Last year, Gingerich co-authored a paper with then postdoctoral research associate Jan Vogler (now an assistant professor at the University of Konstanz) assessing the lasting political legacy of the 14th century’s “Black Death” pandemic in the European region that is now Germany. They revisited their findings in a June 10 column that they wrote for The Washington Post’s “Monkey Cage” political science blog, relating how the Black Death and other devastating pandemics can profoundly change how political power is distributed in society. That led to appearances on national news broadcasts and interviews with prominent newspapers and other media outlets, as well as a follow-up Politico article written by Gingerich and Voger this week about the lessons of the Black Death for COVID's economic consequences today.
“That’s been a real shining point for our lab,” Gingerich said. “The CLEAR Lab has been able to produce a great deal of outward-facing research fairly quickly, which is uncommon in an academic environment. For many of these projects we wouldn’t have the time and resources to invest in them were it not for the Democracy Initiative and the lab.”

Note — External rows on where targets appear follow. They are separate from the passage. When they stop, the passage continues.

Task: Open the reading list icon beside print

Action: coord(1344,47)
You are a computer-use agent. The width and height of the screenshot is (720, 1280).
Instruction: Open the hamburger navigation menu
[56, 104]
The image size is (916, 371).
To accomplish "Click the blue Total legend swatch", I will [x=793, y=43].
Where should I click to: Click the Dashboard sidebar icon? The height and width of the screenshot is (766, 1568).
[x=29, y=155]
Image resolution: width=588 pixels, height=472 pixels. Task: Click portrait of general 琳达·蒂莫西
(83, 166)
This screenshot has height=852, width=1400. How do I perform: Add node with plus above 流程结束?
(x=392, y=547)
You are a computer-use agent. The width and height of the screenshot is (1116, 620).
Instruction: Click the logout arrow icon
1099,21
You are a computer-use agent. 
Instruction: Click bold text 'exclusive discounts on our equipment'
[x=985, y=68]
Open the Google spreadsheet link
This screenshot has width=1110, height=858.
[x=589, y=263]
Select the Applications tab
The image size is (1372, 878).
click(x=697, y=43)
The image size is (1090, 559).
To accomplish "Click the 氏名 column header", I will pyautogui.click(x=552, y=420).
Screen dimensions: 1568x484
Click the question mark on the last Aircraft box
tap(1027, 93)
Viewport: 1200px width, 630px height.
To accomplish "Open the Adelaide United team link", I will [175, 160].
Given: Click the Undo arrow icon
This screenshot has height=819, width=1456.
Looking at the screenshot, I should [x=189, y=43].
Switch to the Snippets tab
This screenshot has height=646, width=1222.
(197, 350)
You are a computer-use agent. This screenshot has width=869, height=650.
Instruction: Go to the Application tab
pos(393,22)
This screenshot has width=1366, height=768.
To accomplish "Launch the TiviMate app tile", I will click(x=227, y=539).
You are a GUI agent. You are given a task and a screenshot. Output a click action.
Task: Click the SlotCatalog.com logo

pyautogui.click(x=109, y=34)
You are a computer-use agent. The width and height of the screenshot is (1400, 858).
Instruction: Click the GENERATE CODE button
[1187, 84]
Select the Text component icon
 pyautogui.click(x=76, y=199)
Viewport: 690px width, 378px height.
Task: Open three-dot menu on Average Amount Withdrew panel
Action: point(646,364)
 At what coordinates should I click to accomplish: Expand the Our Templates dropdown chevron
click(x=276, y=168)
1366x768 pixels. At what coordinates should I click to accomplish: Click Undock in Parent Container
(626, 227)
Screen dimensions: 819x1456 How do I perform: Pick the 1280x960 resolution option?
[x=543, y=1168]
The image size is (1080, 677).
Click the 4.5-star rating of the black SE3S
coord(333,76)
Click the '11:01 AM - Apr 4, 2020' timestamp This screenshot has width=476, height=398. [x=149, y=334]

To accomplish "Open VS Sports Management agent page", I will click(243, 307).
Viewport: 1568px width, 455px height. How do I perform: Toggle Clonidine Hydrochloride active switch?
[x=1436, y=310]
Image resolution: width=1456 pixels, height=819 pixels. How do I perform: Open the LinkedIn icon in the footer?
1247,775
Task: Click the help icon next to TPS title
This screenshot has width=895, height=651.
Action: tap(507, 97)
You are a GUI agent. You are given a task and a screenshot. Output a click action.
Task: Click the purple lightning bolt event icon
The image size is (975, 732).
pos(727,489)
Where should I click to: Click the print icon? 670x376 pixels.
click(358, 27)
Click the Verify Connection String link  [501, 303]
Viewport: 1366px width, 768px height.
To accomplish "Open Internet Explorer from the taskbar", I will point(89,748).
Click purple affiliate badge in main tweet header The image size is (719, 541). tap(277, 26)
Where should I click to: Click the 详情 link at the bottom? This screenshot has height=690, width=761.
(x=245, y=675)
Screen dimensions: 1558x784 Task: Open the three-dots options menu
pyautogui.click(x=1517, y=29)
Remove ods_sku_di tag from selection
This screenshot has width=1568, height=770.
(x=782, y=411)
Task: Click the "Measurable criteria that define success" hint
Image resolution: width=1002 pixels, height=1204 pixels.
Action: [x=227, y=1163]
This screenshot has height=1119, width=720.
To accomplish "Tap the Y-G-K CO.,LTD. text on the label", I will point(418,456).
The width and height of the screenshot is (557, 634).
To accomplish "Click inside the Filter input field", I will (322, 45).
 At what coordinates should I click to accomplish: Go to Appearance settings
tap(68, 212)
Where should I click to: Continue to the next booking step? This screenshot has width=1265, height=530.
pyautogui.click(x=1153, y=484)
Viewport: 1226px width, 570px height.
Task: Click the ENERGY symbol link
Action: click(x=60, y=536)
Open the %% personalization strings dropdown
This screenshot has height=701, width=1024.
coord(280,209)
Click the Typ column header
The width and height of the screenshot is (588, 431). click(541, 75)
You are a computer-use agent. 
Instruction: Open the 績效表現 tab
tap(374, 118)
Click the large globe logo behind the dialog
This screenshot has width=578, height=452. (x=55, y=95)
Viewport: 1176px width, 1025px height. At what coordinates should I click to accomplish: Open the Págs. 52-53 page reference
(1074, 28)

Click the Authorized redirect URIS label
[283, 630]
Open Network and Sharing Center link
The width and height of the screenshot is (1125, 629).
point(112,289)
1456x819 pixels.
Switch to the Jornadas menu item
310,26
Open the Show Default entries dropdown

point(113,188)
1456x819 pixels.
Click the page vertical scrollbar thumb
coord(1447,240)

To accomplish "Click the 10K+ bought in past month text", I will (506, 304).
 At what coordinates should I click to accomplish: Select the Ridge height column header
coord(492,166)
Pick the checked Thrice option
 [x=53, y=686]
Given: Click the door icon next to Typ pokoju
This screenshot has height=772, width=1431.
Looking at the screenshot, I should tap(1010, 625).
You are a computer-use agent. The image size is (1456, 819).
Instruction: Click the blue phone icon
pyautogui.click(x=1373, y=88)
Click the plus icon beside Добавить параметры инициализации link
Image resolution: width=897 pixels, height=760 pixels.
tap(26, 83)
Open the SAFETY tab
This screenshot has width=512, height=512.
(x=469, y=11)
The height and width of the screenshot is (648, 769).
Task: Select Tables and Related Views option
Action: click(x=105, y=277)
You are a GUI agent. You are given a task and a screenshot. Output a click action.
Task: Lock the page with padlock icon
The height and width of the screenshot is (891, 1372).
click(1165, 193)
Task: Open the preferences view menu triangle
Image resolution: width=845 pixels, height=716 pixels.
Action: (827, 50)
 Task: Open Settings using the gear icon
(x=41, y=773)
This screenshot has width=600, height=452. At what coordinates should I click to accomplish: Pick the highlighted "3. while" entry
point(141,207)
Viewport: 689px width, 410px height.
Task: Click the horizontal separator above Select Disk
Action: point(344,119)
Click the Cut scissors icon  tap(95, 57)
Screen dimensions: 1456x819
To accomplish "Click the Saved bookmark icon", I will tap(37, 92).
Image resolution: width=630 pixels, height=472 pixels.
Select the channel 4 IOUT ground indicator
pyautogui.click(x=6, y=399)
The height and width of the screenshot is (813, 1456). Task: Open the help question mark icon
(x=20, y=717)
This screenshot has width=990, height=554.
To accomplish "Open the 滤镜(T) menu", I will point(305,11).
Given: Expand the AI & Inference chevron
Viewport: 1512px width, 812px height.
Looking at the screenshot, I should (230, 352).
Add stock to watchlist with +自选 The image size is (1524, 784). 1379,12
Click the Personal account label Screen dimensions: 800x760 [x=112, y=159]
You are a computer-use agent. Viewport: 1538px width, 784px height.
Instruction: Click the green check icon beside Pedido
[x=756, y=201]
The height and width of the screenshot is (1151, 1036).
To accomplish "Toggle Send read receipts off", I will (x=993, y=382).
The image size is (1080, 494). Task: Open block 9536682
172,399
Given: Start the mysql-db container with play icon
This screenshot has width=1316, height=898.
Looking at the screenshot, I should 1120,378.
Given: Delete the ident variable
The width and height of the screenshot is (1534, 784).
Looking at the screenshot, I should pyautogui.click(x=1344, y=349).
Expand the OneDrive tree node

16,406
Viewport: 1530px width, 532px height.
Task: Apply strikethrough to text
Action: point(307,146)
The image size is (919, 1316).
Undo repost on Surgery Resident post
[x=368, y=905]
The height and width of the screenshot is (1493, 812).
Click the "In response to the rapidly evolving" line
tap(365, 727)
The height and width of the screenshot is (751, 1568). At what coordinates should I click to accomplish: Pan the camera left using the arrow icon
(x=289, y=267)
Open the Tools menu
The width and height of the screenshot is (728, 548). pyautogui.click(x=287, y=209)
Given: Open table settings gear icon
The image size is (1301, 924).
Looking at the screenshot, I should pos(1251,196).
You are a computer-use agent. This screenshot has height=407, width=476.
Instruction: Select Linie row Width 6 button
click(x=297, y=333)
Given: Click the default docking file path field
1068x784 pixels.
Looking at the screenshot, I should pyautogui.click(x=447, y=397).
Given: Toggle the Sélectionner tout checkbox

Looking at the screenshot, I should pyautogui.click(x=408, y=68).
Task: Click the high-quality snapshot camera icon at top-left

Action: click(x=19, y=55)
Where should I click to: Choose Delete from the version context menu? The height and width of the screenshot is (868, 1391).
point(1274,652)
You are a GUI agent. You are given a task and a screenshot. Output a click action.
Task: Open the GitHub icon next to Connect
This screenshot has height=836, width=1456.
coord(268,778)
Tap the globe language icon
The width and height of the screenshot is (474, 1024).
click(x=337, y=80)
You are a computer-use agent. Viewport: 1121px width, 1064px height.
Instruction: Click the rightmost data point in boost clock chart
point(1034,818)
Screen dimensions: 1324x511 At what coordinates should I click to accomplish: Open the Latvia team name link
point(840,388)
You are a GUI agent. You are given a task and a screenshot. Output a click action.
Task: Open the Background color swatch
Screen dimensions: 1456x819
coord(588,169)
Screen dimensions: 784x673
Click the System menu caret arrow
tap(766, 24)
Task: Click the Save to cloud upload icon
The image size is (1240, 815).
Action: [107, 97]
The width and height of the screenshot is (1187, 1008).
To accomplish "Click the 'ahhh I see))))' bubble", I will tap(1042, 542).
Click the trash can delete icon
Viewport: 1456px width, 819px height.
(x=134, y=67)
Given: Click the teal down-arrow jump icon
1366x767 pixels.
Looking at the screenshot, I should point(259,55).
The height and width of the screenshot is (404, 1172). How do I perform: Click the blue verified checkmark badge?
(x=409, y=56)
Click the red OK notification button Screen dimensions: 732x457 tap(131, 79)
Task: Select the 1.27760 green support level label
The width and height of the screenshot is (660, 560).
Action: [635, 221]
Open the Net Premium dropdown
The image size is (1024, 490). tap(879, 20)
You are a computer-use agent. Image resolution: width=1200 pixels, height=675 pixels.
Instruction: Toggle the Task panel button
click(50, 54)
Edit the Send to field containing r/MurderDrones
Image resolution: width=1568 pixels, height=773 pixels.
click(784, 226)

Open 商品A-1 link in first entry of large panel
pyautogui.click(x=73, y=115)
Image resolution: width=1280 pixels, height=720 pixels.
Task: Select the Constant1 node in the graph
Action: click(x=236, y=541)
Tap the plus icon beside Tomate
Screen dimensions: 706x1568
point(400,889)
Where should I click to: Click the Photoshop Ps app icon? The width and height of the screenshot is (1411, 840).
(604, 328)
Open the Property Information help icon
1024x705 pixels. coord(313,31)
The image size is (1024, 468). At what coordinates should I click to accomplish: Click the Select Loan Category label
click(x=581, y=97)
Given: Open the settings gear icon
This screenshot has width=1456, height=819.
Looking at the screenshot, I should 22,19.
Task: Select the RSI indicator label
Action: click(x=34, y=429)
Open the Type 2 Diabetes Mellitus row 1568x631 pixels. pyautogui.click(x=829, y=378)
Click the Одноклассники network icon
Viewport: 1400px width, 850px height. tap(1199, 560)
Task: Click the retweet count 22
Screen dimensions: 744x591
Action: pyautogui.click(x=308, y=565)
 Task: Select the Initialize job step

One of Gingerich’s ongoing major CLEAR Lab projects, in collaboration with two colleagues from UVA’s Department of Economics, assistant professor Shan Aman-Rana and fellow CLEAR Lab co-director Sandip Sukhtankar, is a wide-ranging study of how federal relief funding has been distributed in the United States by the Coronavirus Aid, Relief and Economic Security Act, known more commonly as the CARES Act. Working with a full-time data journalist and a data specialist, Gingerich, Aman-Rana and Sukhtankar are researching the distribution of funds through the CARE Act’s Paycheck Protection Program for small U.S. businesses.
“Part of the CLEAR Lab’s mission is to try to identify what contributes to ‘good government.’ Specifically in the U.S context, we have an enormous an enormous data set including every loan that was allocated as part of the Paycheck Protection program, and we’re trying to better understand the determinants of success and failure in that program and to try and get a better sense of how fair that program was, who benefited and who did not benefit so much,” Gingerich said. “I think you will be seeing exciting things from us in this future on this particular project.”
With the resources of the Democracy Initiative and the University’s $100 million investment in the study, teaching and promotion of democracy through the new Karsh Institute of Democracy announced last summer, UVA researchers are taking on similarly ambitious projects, Gingerich added.
“It’s an extremely exciting moment now to be studying democracy at the University of Virginia,” he said.